A young DeRozan was walking the track during the summer between his junior and senior years, heading into the gym for basketball practice while the football team was on the field.

“He’s like, ‘Coach, let me get a throw, let me get a throw,'” Miller recalled during a phone interview with ESPN last week. “I’m like, ‘Man, you don’t play no football, get out of here.’

“‘Coach, let me get a throw, let me get a throw.’ All right, fine. He tells somebody, ‘All right, go deep.’ He goes deep and I’m thinking like, ‘OK, are you going to throw it?’ And he’s like, ‘Hey man, deeper, go deeper.’ And then he uncorks a ball, it had to travel 70-plus yards. I couldn’t believe what I just saw.”

By that point, Miller already knew DeRozan as the basketball star on campus who was headed for the big time. Basketball games at Compton High School became a hot ticket once DeRozan erupted onto the scene and the football team had come out to show support. Miller had already heard the rumors and hype surrounding DeRozan — “he was a freshman and you hear, this guy had a 40-inch vertical, he’s doing 1,000 heel raises at night before he goes to sleep, he’s best friends with Master P’s son,” Miller said — but this was his first time seeing it in action.

Miller was stunned.

“He looked at my face afterwards and then he jogged off the field, just giggling, laughing,” Miller said.

“I always used to be that way,” DeRozan said. “If the basketball team was out on the track, I’d be on the football field, throw the ball crazy far and then walk off. Even at lunch, I remember just throwing the ball [from] one side of the field to the other side, just playing around.”

Even though he had never seen DeRozan’s quarterback arm before the trip to Nashville, Bulls guard Coby White said he wasn’t too surprised by DeRozan’s football talent. DeRozan is 6-foot-6, 220 pounds — for comparison, Los Angeles Chargers QB Justin Herbert is listed at 6-6, 236 — and White has seen some impressive passing skills during Bulls practices.

“In here, he throws the basketball full court with his left arm with accuracy,” White said of the right-handed DeRozan after practice last week. “So, seeing him do that wasn’t really surprising. He just gives off that vibe like he’d be good at a lot of sports.”

Could DeRozan have had a future football career if he had shifted his focus? Miller absolutely believes so.
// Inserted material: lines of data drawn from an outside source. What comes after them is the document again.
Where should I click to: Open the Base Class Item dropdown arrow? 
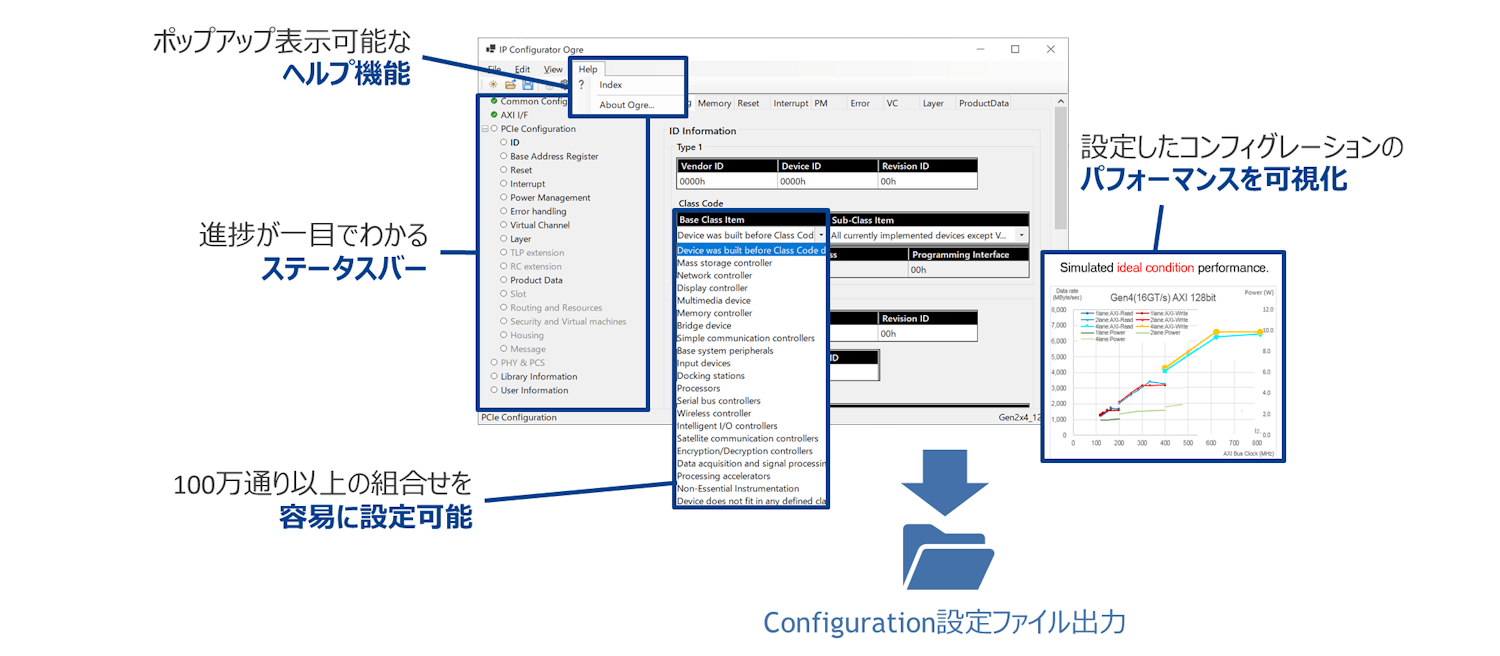821,235
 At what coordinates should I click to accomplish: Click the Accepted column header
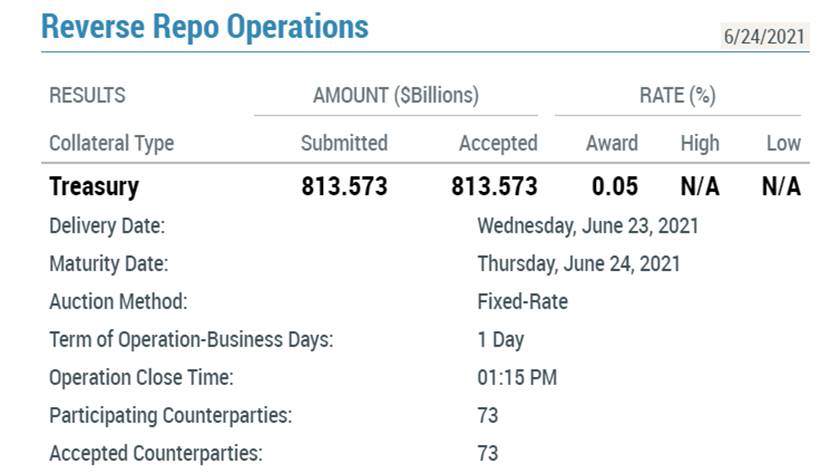[x=498, y=143]
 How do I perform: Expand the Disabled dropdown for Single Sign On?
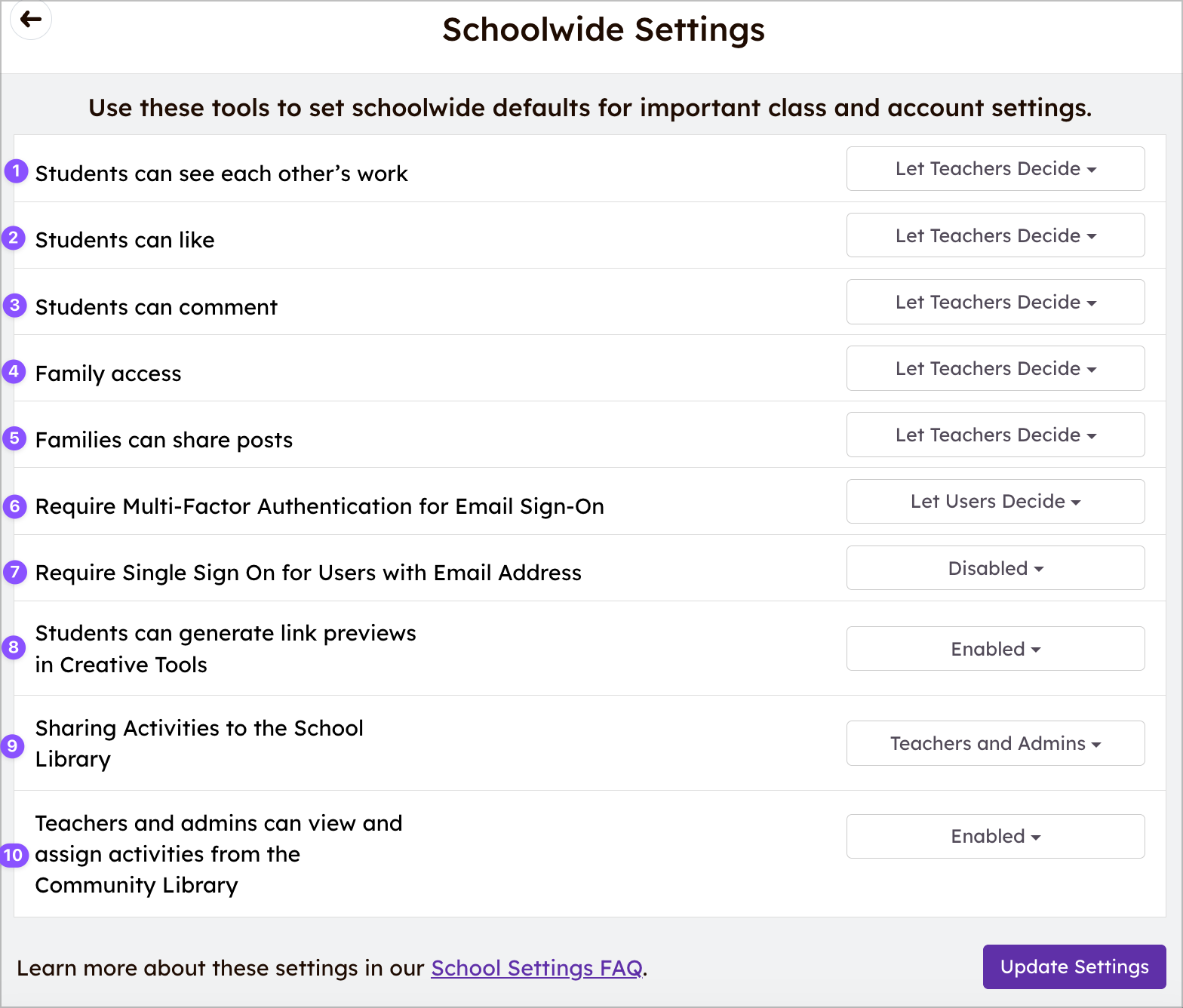click(x=994, y=567)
“We always tried to get DeMar to play, just because at that size and athleticism, he was always going to be pretty unstoppable on the football field,” Miller said. “You just put the ball in his hands as a QB, let him run around and throw the ball, he was going to make a lot of plays. We knew once he had that big junior year … there was no shot of him getting on the football field, but it was a good time joking about it.”

DeRozan agrees that he might have had a future in football if he had chosen that route, comparing his playing style to former Carolina Panthers QB Cam Newton, who won NFL MVP honors in 2015.
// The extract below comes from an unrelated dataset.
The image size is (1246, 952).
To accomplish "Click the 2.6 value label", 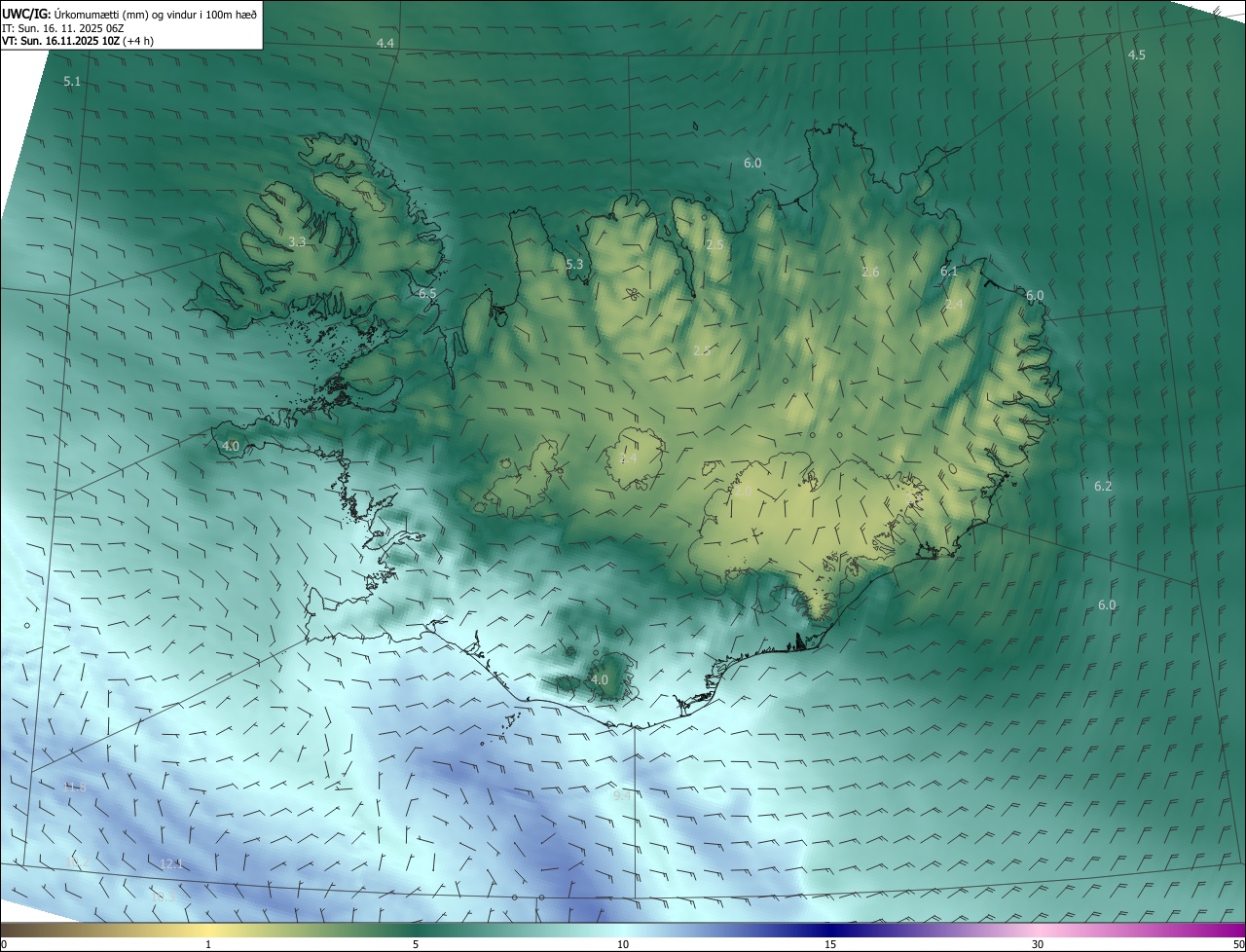I will pos(870,273).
DeRozan’s late father Frank was a football player, so DeRozan was always watching the game. However, he said his mother never wanted him to play football, seeing the toll the game took on its players, and DeRozan acknowledged he knew it wasn’t the right sport for him.

“I was always just so engulfed in basketball,” DeRozan said. “I always felt like I could’ve played both, but I wasn’t trying to get hit.”